Stephen Kearney, executive director of the Alliance of Nonprofit Mailers and a former senior postal executive, also attacked the proposed rate increases, saying imposing those increases on “captive monopoly customers will not work.”
“Mailers will leave in droves,” Kearney added, saying the $44 billion increase “will prove to be the plan’s Achilles heel.”
DeJoy and his team were enthusiastic about the proposed changes, saying that the USPS will accumulate another $160 billion in debt during the next 10 years without the plan.
They did acknowledge that the Postal Service cannot make all the changes alone.
Some steps, such as dismissing the agency’s unpaid health care costs, will require congressional approval.
Other steps, including stamp price increases, must win support from the Postal Regulatory Commission as well as the board of governors.
But the five current postal governors, who were appointed by former President Donald Trump and selected DeJoy as postmaster general, are behind the changes.

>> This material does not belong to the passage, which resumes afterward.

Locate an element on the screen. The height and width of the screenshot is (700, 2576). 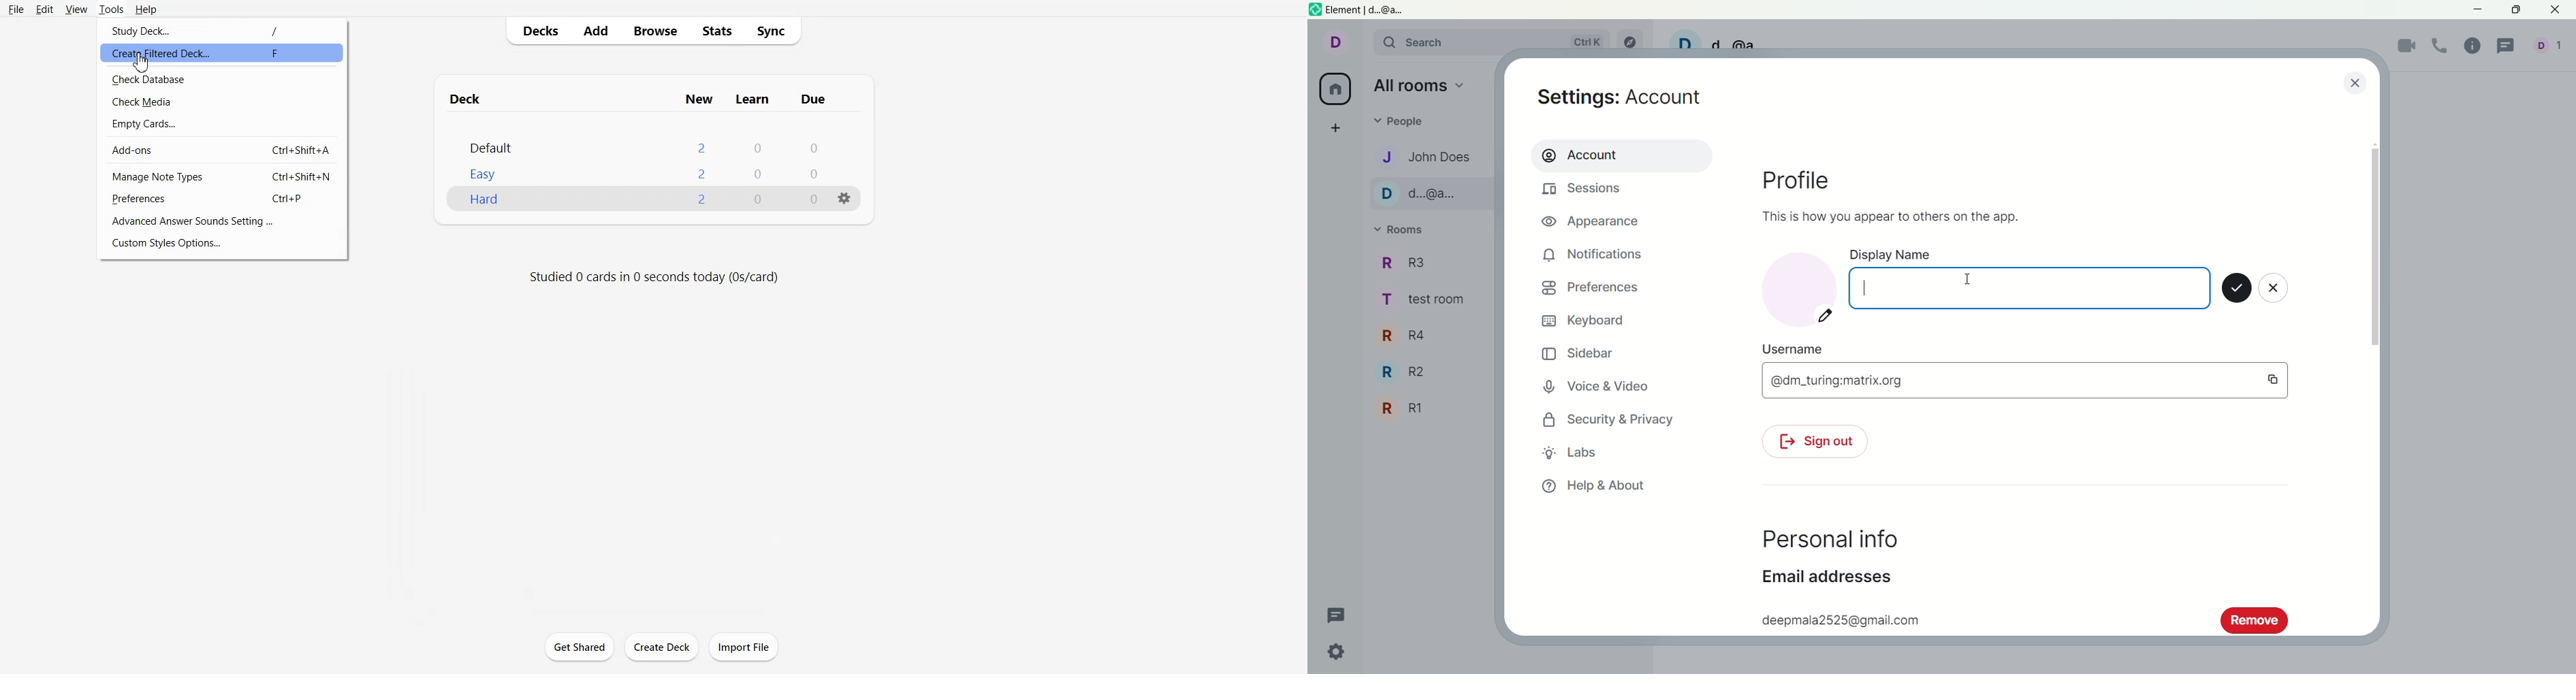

In his presentation, DeJoy disclosed that he is expecting the agency will lose 60,000 administration positions as a cost-saving step that apparently is a result of the restructuring of regional and district offices that DeJoy announced March 3 (Linn’s, March 22, page 16).
Rep. Carolyn B. Maloney, D-N.Y., chairwoman of the House Committee on Oversight and Reform, expressed concern that DeJoy announced the plan without consulting with Congress.
“I am extremely concerned about the Postal Service’s unacceptable decision to make permanent slower mail delivery despite substantial public and Congressional opposition and its failure to fully engage with Congressional leaders and postal stakeholders during the development of Postmaster General DeJoy’s plan,” she said.
Maloney called on DeJoy to not implement the plan until lawmakers “have the opportunity to fully review it and provide substantive feedback.”
Rep. Stephen F. Lynch, D-Mass., urged lawmakers to “continue to develop a bipartisan postal reform plan.”
Lynch said the DeJoy plan cannot be viewed “as anything other than a gratuitous slap” at the nation’s postal workers.
Chris Allen, a spokesman for FedEx Corp., which has consistently been the Postal Service’s major air transport firm, said in a statement the company was aware of the new plan and was reviewing it.
“FedEx has long supported reforms that would give the U.S. Postal Service the ability to adapt and prosper in a rapidly changing market with ever-shifting customer needs,” Allen said.
In contrast to the Democrats’ condemnation, Rep. James Comer, R-Ky., the ranking Republican on the House Committee on Oversight and Reform, praised DeJoy’s action.
“Congress must objectively consider USPS’s plan before we take any other action,” Comer said. “I hope my Democratic colleagues will abandon their partisan postal politics and give the plan a fair shot.”